So he spent much of the time between tests and results in a branch library, researching this disease. The more he learned, the less he knew. Every trend in the research data was contradicted by dramatic exceptions: people who should have been dead were alive, and vice versa. As Marrins put it, “We’ve amassed a vast amount of data that in any given case might or might not apply.”

Naturally, Anders had always known that life comes with no guarantees. He’d known he would die. He’d known that. He’d always known that. But this! About this he’d had no inkling.

He discovered the cancer literature of the spirit, human and divine: the connection between attitude and health, between living and wanting to, between life, love and belief. He examined his prediagnosis self. Cancer as character, he thought. Cancer as punishment. The concept returned to him unbidden, with the precise and insistent regularity of a current through tungsten filament, and he couldn’t look at it for long.

Other possible causes, more scientific ones, were genetics and the sun, or some combination of them, though it was too soon to blame the North African sky. The literature most often mentioned sunburn in childhood. Not even constant sunburn – intermittent exposure actually seemed to be worse. And did the depletion of the ozone have a bearing here?

“Very possibly,” Marrins said. Anders waited for him to say more, but he didn’t.

He was walking back to Shelly’s from the branch library one day when he slipped on some ice and sat down heavily in a snowbank. It was old snow, grainy and dirty, and he could feel it seeping through his pants, soaking his underwear. He was deliriously happy. In a passing car with a bad muffler he saw mocking faces. He waved.

Another time he was overcome with the beauty of a radio tune that turned out to be a commercial.

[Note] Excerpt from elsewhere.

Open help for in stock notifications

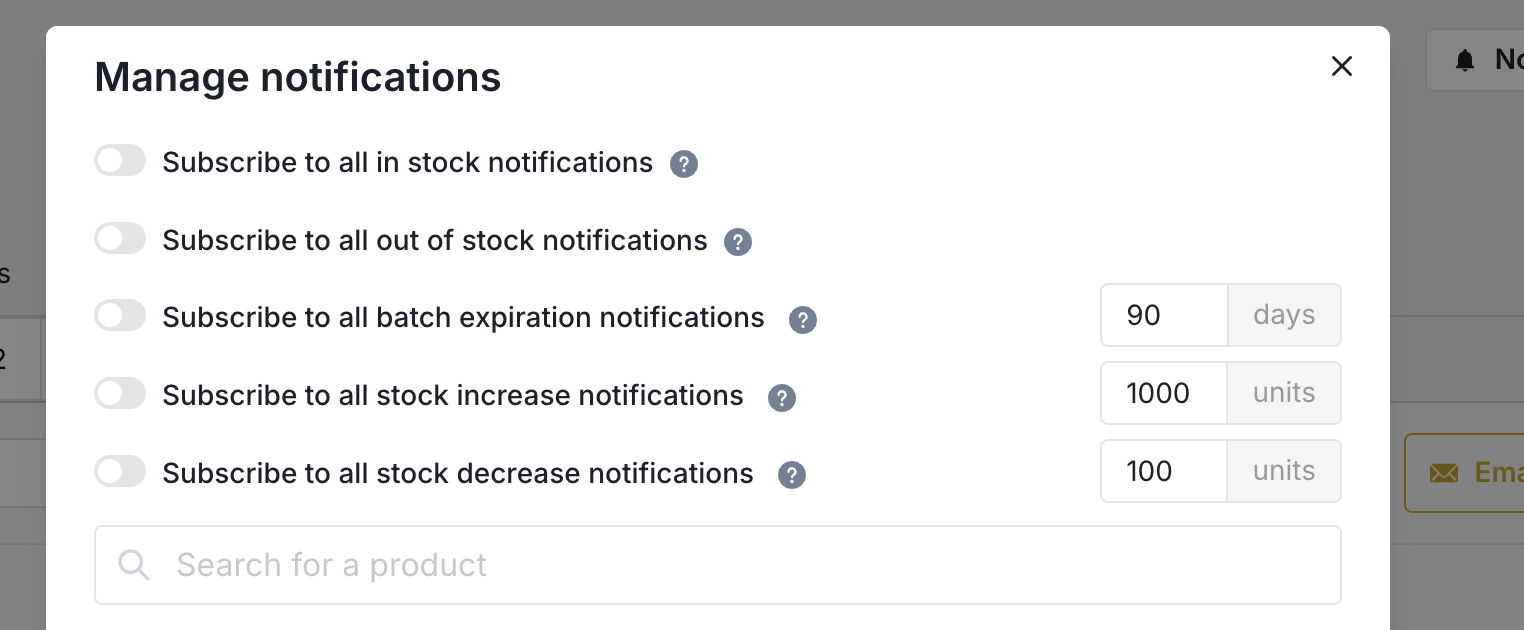(684, 164)
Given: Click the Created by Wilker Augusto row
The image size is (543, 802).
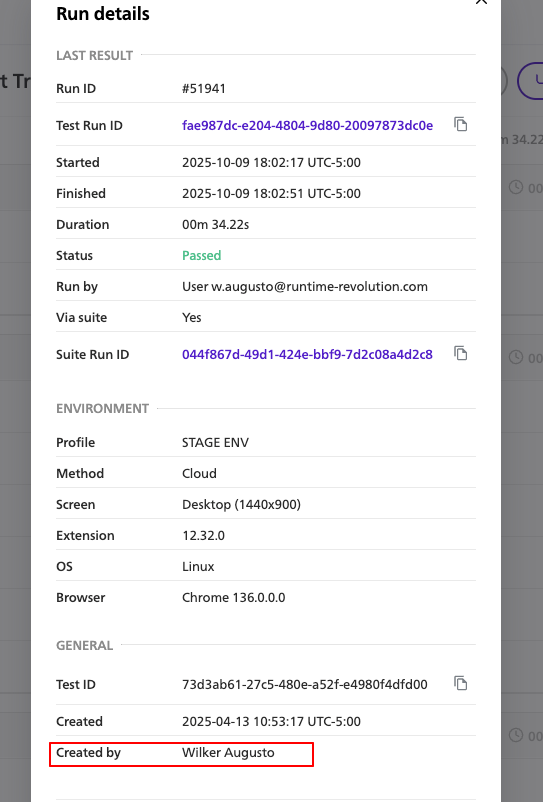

Eventually he had to have another operation: pathologists had found melanoma cells in his lymph nodes – not many, but enough to have to check for more. This operation was bigger. He would have to stay in the hospital for a while.

The morning after his surgery Laila phoned his room at five o’clock. “How are you?” she breathed, her intonation pulling him across eight time zones. “I should be with you.” He said he felt great, and he did, thanks to morphine. “Everything is going to be fine, Lyle,” he said, and in one way it was: no more cancer was found in the nodes that were removed. But the safest course of action then – the standard of care, as Marrins called it, the best recommendation known to medical science – was for Anders to begin treatments of interferon, a protein that would either kill any stray tumor cells that might still be left in his body or else stimulate his immune system to do so (or do both, no one could say for sure) in a seek-and-destroy mission that would last a year, though it significantly altered the survival curve. Anders deliberated for about eight seconds.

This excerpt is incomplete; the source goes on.